Diplomatic efforts to find a solution to the Ukraine crisis intensified on Sunday with a phone call between U.S. Secretary of State John Kerry and Russian Foreign Minister Sergei Lavrov.

A statement from Russia's foreign ministry said the two men had agreed on the need to push for constitutional reforms that would come “in a generally acceptable form and while taking into the account the interests of all regions of Ukraine." No details of the type of reforms under discussion were divulged and officials in Washington have yet to comment on Sunday's discussion.

Meanwhile, under grey skies and the occasional flurry of snow, voters in Crimea’s regional capital cast ballots Sunday in the controversial referendum on Crimean secession. The vote which took place across Ukraine's Crimean Peninsula offered to choices: break from Ukraine and join Russia, or revert to their status under a 1992 constitution, which gives considerable latitude to join Russia in the future.

Opponents of the vote see it as a sham, considering Russian and pro-Russian forces are in control now and the new local leadership, which came to power two weeks ago after armed men seized parliament, has already declared independence. The vote has been denounced by the Ukrainian government and its backers as illegal and a violation of Ukraine's territorial integrity.

A man casts his ballot at a polling station during the Crimean referendum, in Simferopol, Ukraine, Sunday, March 16, 2014. (VOA/E. Arrott).
A man casts his ballot at a polling station during the Crimean referendum, in Simferopol, Ukraine, Sunday, March 16, 2014. (VOA/E. Arrott).
​But for many voters, especially the elderly, the idea of coming back under Moscow’s rule - as in Soviet days - is a dream come true.

An elderly woman turns emotional after she casts her ballot. “It’s been 23 years,” she says, “don’t make me cry”

At another polling station in Simferopol, Crimean parliament member Vladimir Klychnikov prepares to mark his ballot for joining Russia.

He says people have the opportunity to determine their future. He calls it “a celebration - a celebration of democracy.”

And, indeed, a fair amount of money has been spent in the run-up to the vote to present this as a festive pro-Russian occasion.

Entertainers from already-Russian republics took to the stage at a rally in the capital to cheer voters to the polls. Among the acts were dancers from Russia’s Tatarstan, a nod to Crimea’s Tatar community, whose leaders vowed to boycott the referendum as illegal.

Crimean businessman and ethnic Tatar Ervin Rustemovich is among those who spurn the idea of joining Russia.

He says people do not understand that Russia will not keep its promises, adding “Any sensible person understands that - nobody cares about us.”

Many people do care what is happening to Crimeans. But for those who want Crimea to stay clearly part of Ukraine, there does not appear much they can do.

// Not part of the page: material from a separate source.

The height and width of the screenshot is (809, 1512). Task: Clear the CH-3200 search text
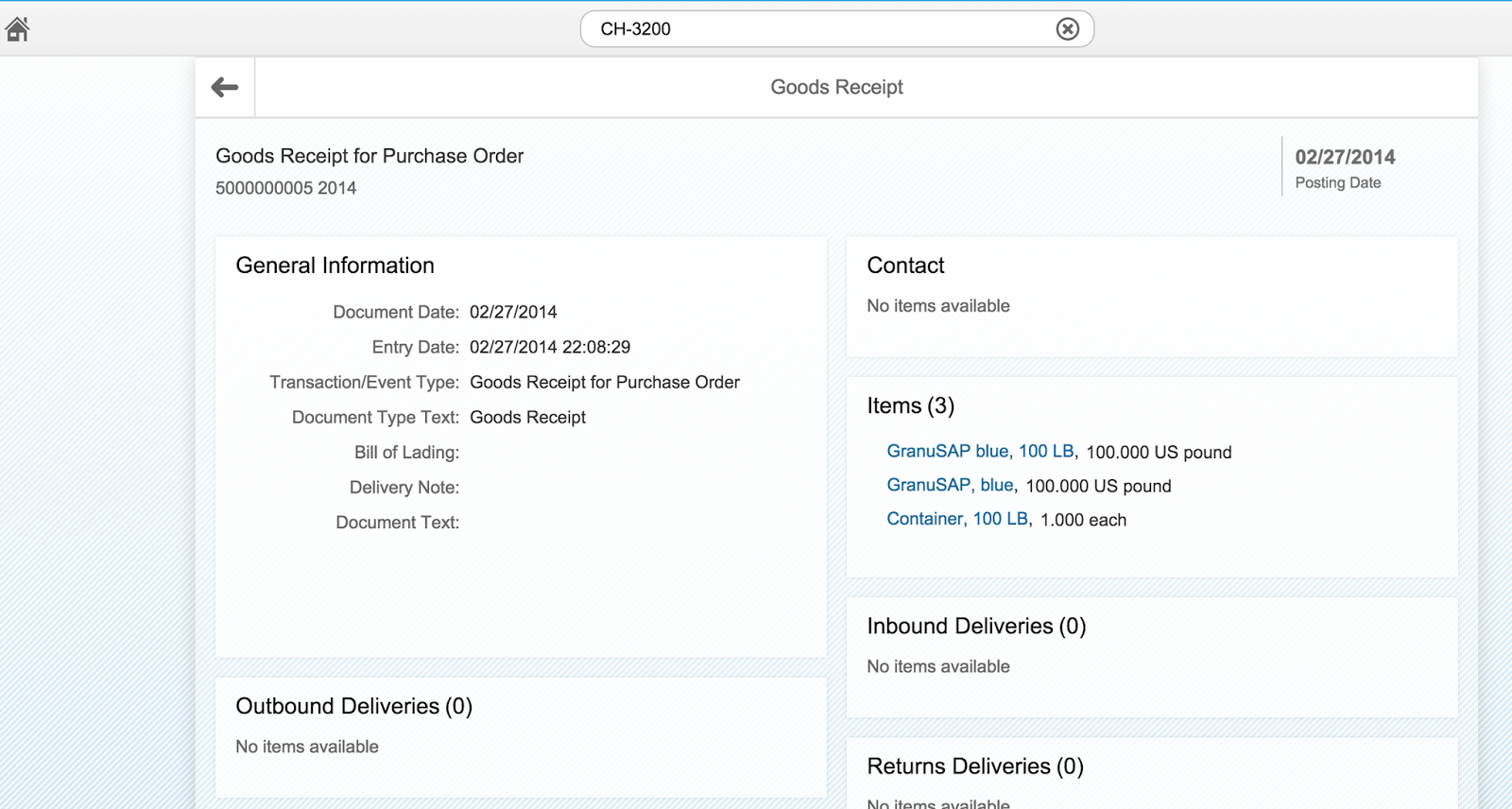coord(1067,29)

Meanwhile, Ukrainian officials say Russia now has 22-thousand troops in Crimea in violation of an agreement that set the limit at 12,500. Officials in Kyiv say they will try and raise 20-thousand recruits for a new national guard force.

Acting defense minister Ihor Tenyukh told journalists on Sunday that the defense ministries in Kyiv and Moscow had declared a truce until March 21 during which time Russian forces would leave Ukrainian military facilities untouched according to Reuters.